EXERCISE AIM. Copy out the data from the line that contains "Task: Click the 50 slider value field" through the end, requests included, and rescale every coordinate in the answers by a factor of 1.7, rounding to whole numbers with halves going up. Keep everything else unchanged.

________________________________________

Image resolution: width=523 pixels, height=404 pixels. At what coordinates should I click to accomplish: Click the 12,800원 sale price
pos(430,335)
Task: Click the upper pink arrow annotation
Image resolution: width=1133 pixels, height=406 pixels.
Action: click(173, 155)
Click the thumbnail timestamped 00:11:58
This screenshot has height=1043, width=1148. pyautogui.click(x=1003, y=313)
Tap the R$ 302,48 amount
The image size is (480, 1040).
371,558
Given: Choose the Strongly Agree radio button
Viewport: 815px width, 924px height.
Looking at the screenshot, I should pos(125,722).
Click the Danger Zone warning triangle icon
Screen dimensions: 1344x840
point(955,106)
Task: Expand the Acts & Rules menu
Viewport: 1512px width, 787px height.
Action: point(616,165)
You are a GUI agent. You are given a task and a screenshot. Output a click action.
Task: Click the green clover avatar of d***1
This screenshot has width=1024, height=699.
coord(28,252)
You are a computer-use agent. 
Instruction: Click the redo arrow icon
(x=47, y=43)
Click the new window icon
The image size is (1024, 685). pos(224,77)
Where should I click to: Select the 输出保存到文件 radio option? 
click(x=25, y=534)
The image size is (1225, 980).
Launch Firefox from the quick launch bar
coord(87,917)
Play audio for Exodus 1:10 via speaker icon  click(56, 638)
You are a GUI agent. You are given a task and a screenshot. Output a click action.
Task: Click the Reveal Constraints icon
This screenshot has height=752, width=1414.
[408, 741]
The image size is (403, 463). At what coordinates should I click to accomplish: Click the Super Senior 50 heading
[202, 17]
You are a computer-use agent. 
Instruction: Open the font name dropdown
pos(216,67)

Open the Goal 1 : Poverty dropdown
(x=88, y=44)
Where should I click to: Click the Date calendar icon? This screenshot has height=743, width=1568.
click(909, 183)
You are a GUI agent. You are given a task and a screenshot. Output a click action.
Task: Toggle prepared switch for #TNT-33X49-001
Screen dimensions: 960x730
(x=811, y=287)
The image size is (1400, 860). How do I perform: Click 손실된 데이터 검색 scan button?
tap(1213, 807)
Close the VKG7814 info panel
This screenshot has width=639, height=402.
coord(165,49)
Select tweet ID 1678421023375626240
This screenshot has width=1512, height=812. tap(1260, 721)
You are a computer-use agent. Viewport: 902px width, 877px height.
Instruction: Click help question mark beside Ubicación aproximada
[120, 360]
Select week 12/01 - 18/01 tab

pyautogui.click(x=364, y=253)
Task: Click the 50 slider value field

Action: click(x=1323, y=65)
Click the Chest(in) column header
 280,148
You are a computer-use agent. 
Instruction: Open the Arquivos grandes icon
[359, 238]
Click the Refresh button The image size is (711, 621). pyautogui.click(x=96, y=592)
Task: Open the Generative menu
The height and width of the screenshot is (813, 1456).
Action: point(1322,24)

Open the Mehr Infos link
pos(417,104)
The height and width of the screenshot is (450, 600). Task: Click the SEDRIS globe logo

________________________________________

EXERCISE RESPONSE.
Task: Click the 50 slider value field

Action: click(x=2249, y=111)
Click the Chest(in) column header
 476,252
You are a computer-use agent. 
Instruction: Open the Arquivos grandes icon
[610, 405]
Click the Refresh button The image size is (711, 621). pyautogui.click(x=163, y=1006)
Task: Open the Generative menu
The height and width of the screenshot is (813, 1456).
Action: point(2247,41)

Open the Mehr Infos link
pos(709,177)
The height and width of the screenshot is (450, 600). Task: Click the SEDRIS globe logo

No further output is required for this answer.